Por Wálter Fanganiello Maierovitch- Terra Magazine.

IBGF, 07 de setembro de 2011.


retomada do complexo do Alemão: novembro de 2010.



Não precisa ser especialista para concluir que a organização pré-mafiosa expulsa do complexo do Alemão em novembro do ano passado iria migrar para depois tentar voltar.



Desde domingo, criminosos armados tentam, com recursos bélicos, retomar o complexo do Alemão e enfrentam os soldados do Exército que lá se encontram para garantir a retomada e o funcionamento da Unidade Pacificadora em implantação.



Durante anos, o crime organizado não só manteve o controle do território do Complexo do Alemão. Também logrou obter o controle social e todos os moradores sabiam que a lei vigente era a imposta pela associação delinquencial e não a do estado nacional.



Por outro lado, os moradores acostumaram-se com uma certa permissividade e a não se incomodar com agentes municipais e estaduais. Assim, uma das tarefas da UPP (Unidade de polícia pacificadora) será a de ressocializar e promover uma cultura da legalidade democrática. Nesse contexto, não soa estranha a manifestação de alguns moradores contra a presença de soldados do Exército. E as manifestações engrossaram em face de desvios abusivos por parte de soldados. Para o comandante da Força de Pacificação, general César Leme, traficantes podem estar incitando os moradores.

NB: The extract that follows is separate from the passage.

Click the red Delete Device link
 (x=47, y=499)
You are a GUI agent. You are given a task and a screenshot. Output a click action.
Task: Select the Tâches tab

Os membros da organização criminosa que agora atacam para se restabelecer no Complexo do Alemão sentem que foram grandes os prejuízos econômico financeiros da estratégia que usaram e que resultou na reformulação do projeto governamental e imediata instalação, com auxílio das Forças Armadas, de uma UPP no Alemão: a instalação da UPP do Alemão não estava programada para 2010. A antecipação da operação de reconquista do Alemão pelo Estado deveu-se à guerra de guerrilha iniciada pela organização criminosa que controlava o Alemão: queimas de ônibus e veículos em vários pontos do Rio de Janeiro. Os chefões da bandidagem perceberam que as implantações das UPPs progrediam, depois do estabelecimento da primeira no morro Dona Marta (Botafogo), em 2008.

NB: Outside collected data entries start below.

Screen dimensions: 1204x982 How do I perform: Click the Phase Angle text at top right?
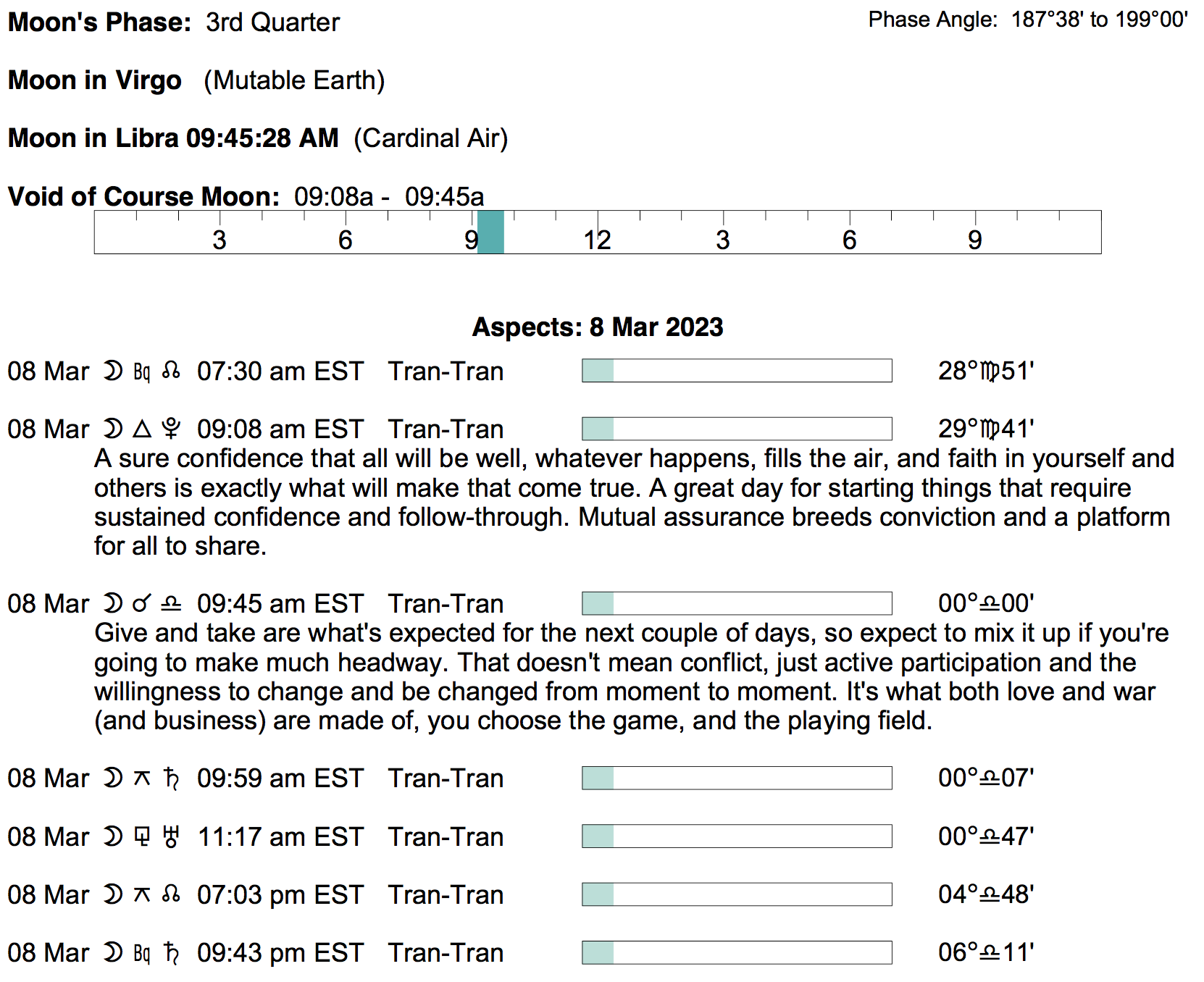pyautogui.click(x=1028, y=20)
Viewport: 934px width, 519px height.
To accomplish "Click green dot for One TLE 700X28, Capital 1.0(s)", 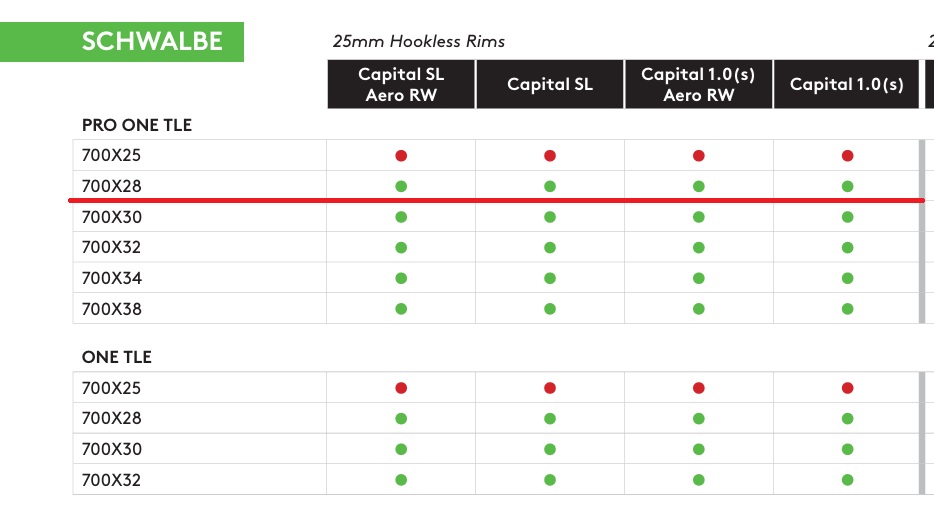I will (848, 419).
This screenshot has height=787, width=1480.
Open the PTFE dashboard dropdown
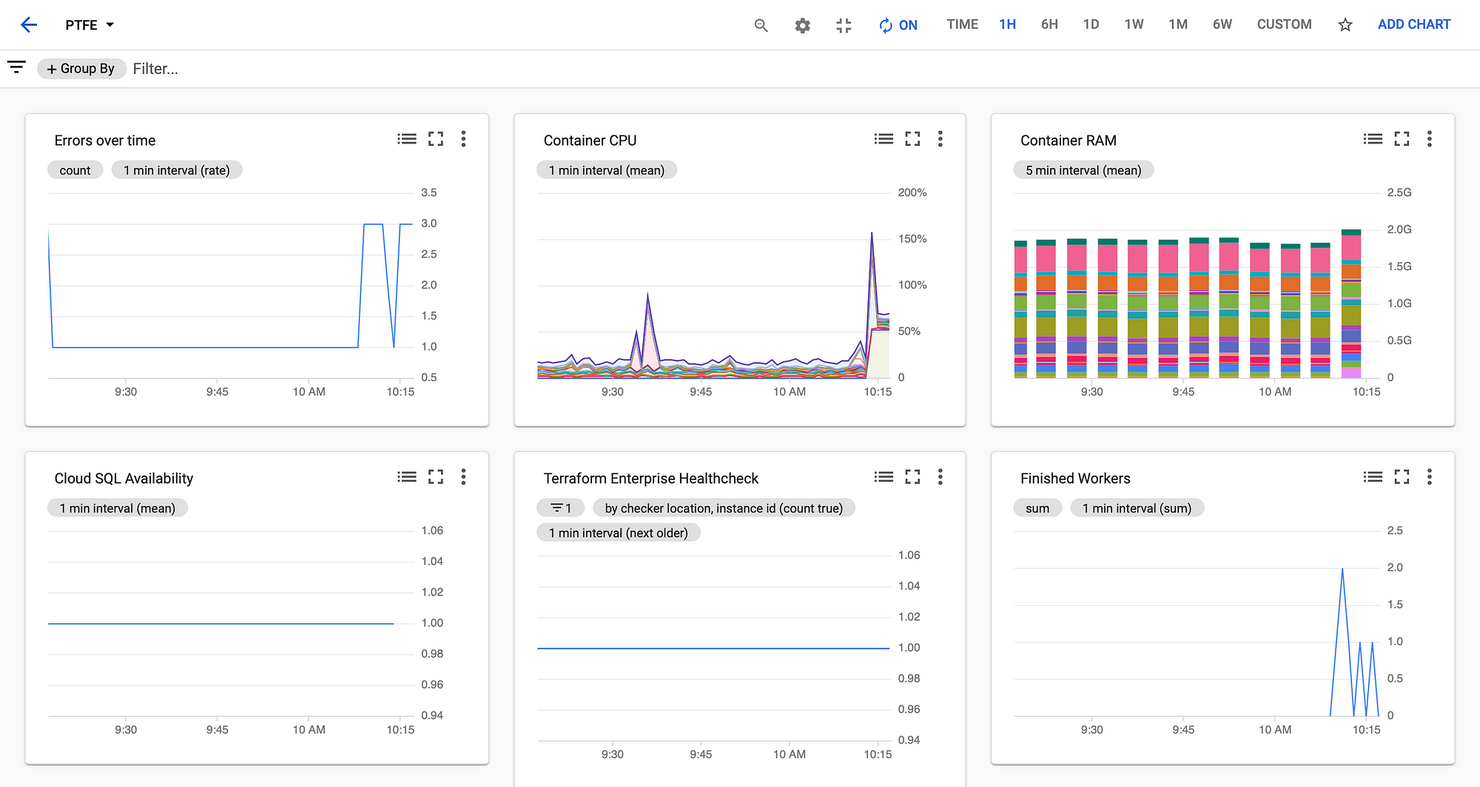pos(89,24)
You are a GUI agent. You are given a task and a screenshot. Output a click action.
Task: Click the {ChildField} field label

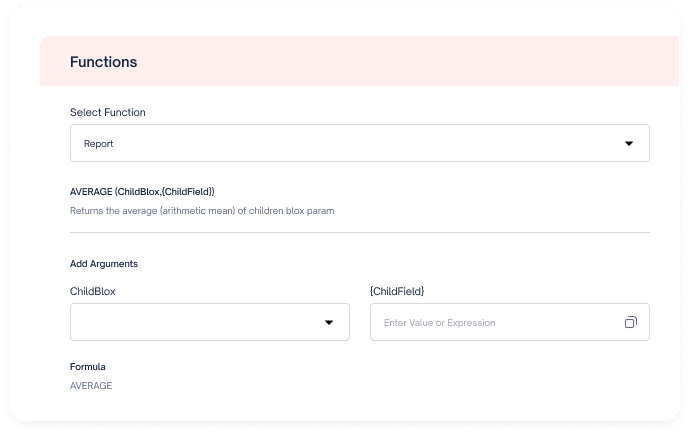397,291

Com a expulsão dos criminosos, --sem derramamento de sangue e mostrado a fuga medrosa e com os rabos entre as pernas dos que se proclamavam dono do território--, a oferta e venda de drogas proibidas despencou.

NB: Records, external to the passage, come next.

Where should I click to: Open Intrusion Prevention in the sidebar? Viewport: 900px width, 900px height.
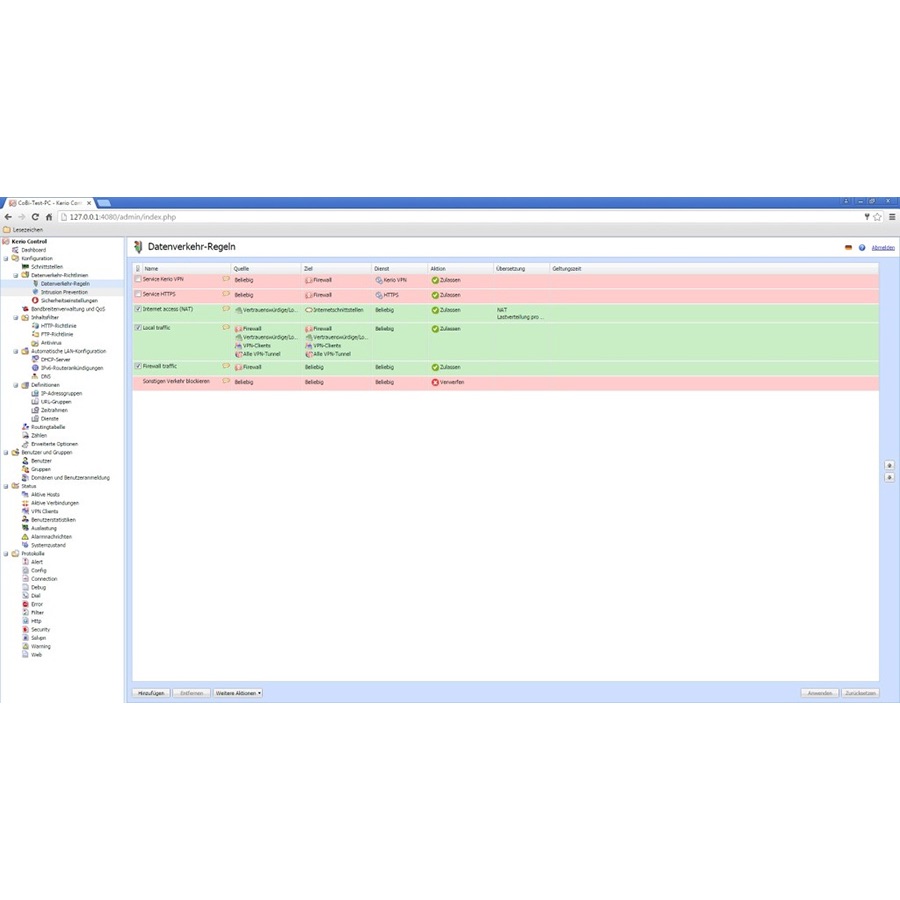point(64,292)
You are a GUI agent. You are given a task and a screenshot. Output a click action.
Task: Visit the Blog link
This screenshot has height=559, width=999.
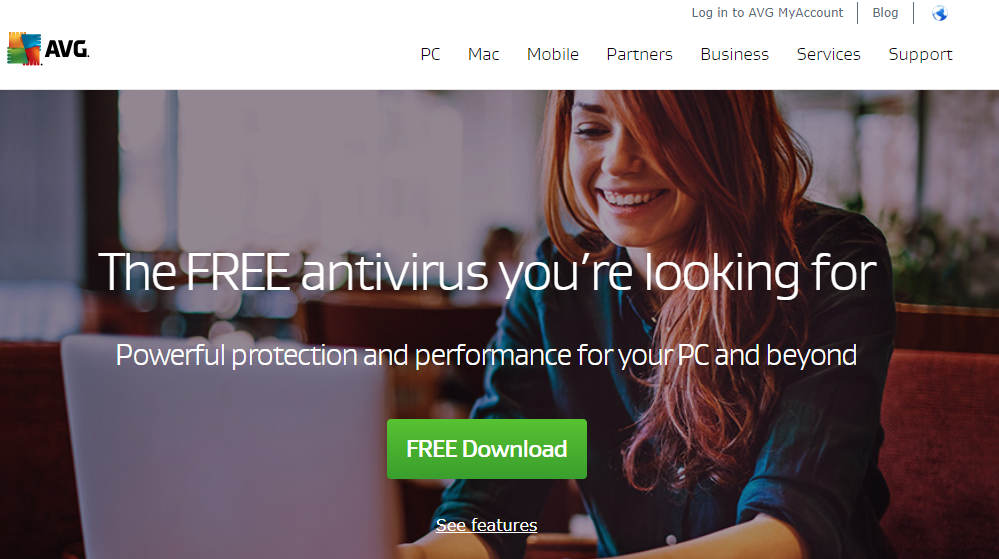[x=885, y=13]
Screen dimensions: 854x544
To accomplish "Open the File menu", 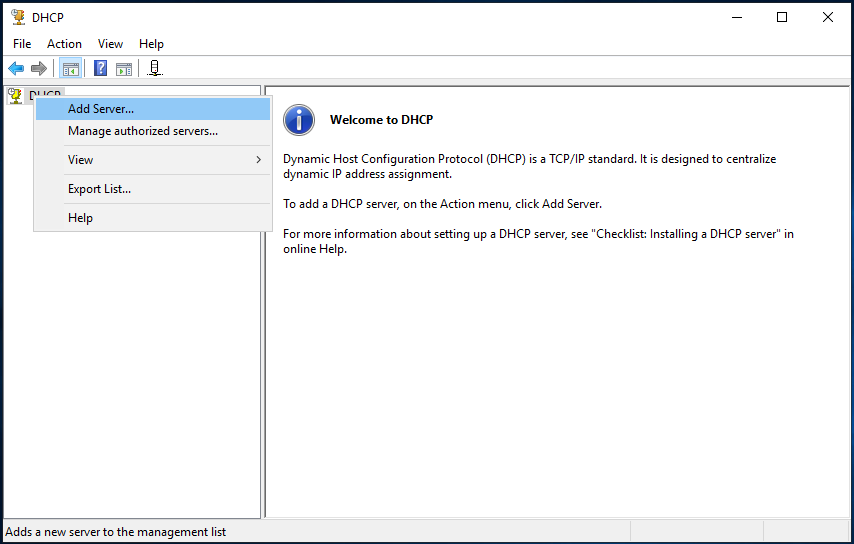I will (22, 44).
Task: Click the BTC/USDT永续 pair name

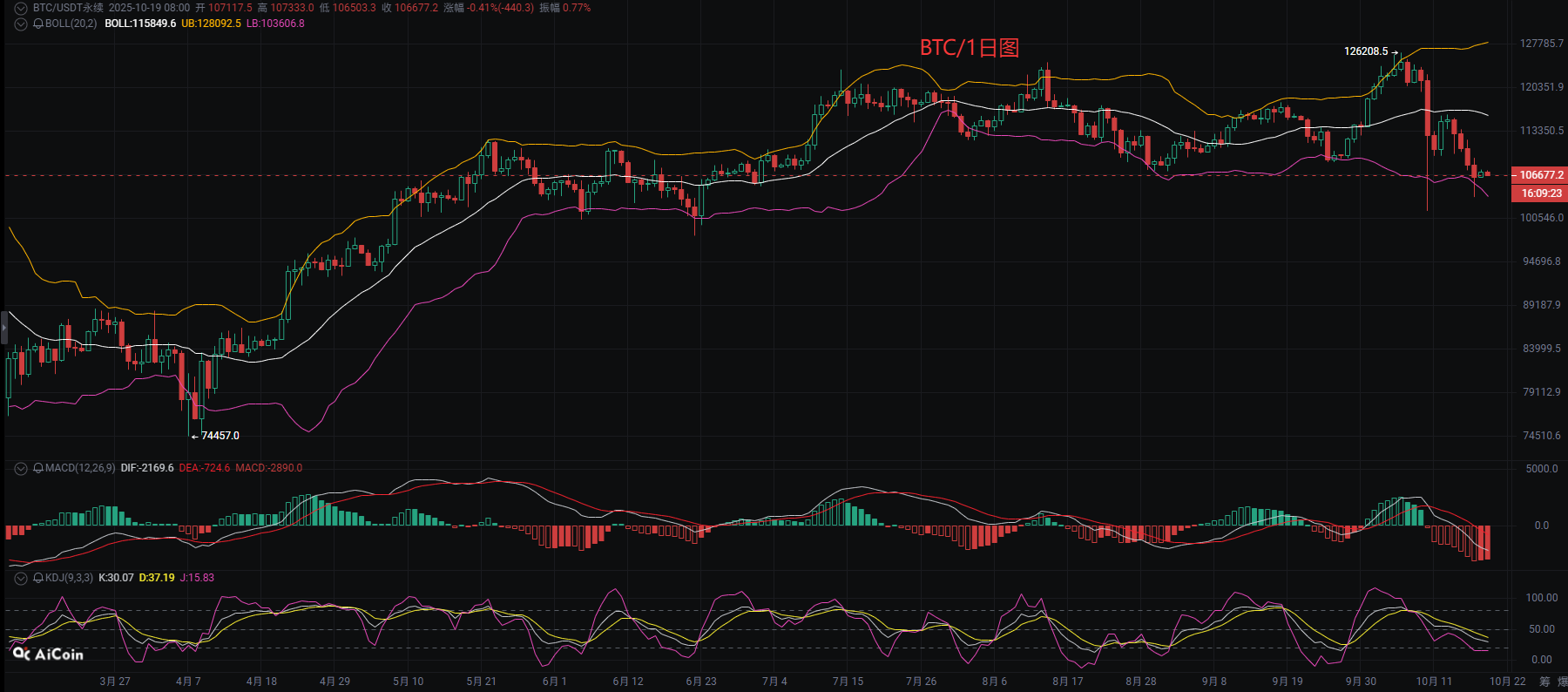Action: [x=68, y=8]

O tráfico de drogas não funciona no mesmo esquema de antes da ocupação e os consumidores vindos de fora sumira. Os traficantes perderam os antigos pontos chamados por eles de “boca de fumo” e alguns, tentam, por interpostos moradores, corromper policiais e manter alguns ganhos com a venda de drogas proibidas.



No Complexo do Alemão, o crime organizado, no que diz respeito ao tráfico, vive uma crise econômico-financeira. O “pib” criminal caiu por falta de receita e os antigos “donos” do Alemão estão mais quebrados do que a Grécia.